## JOB
Can you set down, word for word, the lines of the items below, starting at the line that contains "Where should I click to: Expand the Groupe" and ending at the line that contains "[x=16, y=85]", with both of those lines included?
start EXERCISE MATERIALS
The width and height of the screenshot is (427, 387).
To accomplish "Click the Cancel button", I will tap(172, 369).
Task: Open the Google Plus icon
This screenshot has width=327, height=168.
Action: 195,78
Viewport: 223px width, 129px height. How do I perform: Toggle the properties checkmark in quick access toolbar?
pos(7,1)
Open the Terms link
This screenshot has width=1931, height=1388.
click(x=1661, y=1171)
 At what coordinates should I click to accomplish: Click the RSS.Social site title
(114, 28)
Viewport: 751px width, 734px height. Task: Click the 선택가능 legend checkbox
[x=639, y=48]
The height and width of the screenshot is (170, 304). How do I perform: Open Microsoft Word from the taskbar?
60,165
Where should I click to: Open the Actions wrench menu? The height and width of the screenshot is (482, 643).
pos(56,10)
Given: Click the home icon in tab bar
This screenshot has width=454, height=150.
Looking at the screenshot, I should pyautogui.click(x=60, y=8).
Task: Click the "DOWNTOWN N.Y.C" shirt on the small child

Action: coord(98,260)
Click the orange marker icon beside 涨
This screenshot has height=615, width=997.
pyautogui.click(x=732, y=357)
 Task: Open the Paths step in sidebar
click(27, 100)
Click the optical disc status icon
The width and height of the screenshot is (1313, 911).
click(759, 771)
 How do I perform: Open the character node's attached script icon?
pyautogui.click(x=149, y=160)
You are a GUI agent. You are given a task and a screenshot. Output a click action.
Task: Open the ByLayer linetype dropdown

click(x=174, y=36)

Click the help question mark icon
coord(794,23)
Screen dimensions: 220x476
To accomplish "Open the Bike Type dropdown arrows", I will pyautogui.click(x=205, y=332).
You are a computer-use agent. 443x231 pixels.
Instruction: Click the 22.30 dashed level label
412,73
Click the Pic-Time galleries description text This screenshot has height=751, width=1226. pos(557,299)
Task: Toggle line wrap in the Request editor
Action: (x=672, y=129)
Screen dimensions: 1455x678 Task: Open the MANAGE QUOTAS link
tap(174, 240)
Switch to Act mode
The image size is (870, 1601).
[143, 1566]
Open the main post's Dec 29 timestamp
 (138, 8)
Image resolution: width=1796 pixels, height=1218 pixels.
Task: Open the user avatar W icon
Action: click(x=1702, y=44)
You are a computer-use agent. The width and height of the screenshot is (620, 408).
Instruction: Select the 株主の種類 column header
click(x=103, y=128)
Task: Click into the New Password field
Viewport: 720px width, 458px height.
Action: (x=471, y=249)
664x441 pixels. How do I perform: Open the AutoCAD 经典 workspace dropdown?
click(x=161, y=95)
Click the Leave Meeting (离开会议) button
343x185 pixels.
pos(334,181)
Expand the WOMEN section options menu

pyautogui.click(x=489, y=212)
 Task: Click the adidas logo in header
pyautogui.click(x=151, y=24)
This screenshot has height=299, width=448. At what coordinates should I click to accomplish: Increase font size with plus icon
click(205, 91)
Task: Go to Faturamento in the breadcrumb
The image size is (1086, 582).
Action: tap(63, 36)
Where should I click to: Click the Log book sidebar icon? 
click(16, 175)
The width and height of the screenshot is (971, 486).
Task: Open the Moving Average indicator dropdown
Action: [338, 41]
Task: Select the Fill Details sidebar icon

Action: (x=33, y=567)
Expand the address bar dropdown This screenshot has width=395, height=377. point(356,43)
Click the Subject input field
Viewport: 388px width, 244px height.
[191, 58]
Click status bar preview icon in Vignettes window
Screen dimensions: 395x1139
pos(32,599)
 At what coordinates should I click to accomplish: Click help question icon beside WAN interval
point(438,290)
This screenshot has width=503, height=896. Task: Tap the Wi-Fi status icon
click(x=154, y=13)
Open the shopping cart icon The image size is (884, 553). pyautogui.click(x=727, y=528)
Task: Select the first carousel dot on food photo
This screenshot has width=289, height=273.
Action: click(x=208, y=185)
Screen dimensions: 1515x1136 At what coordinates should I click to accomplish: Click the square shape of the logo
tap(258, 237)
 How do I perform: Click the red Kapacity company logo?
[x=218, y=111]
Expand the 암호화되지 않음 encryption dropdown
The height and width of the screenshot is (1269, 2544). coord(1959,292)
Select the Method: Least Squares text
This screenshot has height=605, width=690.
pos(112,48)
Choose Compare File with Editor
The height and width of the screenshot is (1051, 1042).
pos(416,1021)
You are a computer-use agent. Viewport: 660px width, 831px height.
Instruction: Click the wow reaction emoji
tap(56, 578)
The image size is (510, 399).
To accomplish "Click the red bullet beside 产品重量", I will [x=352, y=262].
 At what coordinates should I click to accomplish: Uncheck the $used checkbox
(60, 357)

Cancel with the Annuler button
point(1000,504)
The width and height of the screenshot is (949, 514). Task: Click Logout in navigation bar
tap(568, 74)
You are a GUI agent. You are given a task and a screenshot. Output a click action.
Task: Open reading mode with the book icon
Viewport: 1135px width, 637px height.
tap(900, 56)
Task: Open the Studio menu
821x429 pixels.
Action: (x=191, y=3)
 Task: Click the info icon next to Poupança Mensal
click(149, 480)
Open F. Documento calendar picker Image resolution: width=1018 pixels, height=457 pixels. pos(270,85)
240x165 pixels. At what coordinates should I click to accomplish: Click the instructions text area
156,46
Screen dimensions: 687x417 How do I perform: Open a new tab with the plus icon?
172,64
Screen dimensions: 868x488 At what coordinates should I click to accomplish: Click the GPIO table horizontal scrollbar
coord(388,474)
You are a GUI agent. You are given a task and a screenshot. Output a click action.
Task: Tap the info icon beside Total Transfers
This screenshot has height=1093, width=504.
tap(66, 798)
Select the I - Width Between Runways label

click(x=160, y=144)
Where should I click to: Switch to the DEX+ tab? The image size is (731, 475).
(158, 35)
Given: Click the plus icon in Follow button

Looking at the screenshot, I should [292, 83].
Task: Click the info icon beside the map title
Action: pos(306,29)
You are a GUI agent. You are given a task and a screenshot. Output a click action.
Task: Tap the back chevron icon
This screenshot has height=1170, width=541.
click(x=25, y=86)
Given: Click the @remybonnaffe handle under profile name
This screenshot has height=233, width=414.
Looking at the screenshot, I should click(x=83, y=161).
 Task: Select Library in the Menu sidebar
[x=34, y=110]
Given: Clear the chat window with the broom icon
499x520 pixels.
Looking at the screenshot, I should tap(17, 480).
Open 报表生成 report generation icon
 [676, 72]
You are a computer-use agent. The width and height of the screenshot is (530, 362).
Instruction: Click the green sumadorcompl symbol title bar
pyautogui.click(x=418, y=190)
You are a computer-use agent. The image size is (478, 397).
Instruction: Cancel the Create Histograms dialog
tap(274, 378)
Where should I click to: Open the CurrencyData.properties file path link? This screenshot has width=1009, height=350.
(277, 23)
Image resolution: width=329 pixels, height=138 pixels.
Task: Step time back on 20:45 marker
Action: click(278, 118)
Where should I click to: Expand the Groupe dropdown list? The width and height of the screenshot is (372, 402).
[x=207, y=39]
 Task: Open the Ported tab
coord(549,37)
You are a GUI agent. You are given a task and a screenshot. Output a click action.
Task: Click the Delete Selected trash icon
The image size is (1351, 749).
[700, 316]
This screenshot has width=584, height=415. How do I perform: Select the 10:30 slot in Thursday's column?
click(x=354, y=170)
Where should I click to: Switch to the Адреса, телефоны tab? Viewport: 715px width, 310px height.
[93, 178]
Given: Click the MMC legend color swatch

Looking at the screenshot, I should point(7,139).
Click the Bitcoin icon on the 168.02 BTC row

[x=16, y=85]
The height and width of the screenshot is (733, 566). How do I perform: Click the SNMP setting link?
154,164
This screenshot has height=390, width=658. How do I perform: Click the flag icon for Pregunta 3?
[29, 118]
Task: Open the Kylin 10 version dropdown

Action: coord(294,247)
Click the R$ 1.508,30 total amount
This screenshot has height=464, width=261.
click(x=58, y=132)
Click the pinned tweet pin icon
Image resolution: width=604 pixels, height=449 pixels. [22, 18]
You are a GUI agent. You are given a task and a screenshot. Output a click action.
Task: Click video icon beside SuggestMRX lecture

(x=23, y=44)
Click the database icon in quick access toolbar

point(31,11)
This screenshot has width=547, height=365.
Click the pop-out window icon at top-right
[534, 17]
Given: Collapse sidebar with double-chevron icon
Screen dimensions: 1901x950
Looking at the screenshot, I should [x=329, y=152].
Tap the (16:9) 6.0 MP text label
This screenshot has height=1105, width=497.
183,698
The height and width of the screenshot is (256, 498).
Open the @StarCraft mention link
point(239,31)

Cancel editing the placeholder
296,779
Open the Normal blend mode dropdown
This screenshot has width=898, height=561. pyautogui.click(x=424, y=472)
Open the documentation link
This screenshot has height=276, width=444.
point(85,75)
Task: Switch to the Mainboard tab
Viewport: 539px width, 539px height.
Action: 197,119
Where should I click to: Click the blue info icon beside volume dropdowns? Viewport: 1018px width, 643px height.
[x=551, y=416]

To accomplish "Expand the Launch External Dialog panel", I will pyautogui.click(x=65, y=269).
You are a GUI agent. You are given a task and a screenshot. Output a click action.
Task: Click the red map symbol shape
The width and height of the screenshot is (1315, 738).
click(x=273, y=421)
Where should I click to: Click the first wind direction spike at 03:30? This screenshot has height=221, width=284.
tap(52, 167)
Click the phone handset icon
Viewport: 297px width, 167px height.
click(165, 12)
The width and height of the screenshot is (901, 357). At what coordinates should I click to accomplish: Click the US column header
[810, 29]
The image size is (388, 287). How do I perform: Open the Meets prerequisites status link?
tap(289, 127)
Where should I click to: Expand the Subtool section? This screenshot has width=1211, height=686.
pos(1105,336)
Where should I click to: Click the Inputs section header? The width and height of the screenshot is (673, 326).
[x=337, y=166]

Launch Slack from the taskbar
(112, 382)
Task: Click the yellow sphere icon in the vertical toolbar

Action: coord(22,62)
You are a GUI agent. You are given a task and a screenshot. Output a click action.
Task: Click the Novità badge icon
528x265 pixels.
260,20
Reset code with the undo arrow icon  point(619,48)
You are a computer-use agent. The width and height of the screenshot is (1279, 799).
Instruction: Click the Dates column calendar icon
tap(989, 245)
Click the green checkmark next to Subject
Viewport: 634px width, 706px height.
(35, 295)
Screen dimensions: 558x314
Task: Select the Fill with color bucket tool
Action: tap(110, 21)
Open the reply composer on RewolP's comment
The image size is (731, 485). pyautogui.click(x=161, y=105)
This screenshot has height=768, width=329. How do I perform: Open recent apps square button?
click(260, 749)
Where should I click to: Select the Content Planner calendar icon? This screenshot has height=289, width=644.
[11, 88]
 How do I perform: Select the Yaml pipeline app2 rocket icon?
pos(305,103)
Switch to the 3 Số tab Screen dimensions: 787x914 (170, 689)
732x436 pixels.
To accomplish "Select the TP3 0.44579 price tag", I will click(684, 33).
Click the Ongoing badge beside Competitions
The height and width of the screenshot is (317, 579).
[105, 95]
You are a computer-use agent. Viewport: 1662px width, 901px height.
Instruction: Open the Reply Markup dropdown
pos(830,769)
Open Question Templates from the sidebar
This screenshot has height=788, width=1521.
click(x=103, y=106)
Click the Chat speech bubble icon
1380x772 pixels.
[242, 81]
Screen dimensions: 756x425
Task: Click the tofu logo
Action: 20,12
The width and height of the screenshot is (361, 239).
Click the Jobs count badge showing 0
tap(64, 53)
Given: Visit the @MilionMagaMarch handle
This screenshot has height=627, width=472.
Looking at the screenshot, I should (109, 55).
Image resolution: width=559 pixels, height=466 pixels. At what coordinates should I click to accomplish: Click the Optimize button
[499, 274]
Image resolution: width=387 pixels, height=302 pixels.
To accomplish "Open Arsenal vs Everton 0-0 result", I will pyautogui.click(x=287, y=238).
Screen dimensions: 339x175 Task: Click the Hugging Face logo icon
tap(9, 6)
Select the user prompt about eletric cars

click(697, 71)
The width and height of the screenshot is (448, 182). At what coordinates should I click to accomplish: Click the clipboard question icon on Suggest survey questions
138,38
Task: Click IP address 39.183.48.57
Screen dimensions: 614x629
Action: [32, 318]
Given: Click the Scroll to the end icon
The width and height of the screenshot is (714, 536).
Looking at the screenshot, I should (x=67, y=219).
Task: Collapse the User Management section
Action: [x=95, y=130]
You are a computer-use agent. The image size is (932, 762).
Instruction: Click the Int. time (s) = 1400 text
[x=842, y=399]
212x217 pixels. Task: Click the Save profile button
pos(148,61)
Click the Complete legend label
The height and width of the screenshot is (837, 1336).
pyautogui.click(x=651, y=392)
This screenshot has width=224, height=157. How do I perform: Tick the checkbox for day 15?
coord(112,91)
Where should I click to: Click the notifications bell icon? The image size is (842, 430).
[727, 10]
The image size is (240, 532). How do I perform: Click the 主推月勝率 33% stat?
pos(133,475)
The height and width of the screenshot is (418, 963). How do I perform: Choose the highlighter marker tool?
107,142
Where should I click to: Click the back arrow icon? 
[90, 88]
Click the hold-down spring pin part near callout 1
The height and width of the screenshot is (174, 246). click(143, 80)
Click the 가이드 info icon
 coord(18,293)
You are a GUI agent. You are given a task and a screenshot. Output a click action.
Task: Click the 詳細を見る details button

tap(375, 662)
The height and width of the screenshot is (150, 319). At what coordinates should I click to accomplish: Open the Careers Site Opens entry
end EXERCISE MATERIALS
## ANSWER TO THE EXERCISE
Where should I click to: Expand the Groupe dropdown list? The width and height of the screenshot is (372, 402).
[x=207, y=39]
 Task: Open the Ported tab
coord(549,37)
You are a GUI agent. You are given a task and a screenshot. Output a click action.
Task: Click the Delete Selected trash icon
The image size is (1351, 749).
[700, 316]
This screenshot has width=584, height=415. How do I perform: Select the 10:30 slot in Thursday's column?
click(x=354, y=170)
Where should I click to: Switch to the Адреса, телефоны tab? Viewport: 715px width, 310px height.
[93, 178]
Given: Click the MMC legend color swatch

Looking at the screenshot, I should point(7,139).
Click the Bitcoin icon on the 168.02 BTC row

[x=16, y=85]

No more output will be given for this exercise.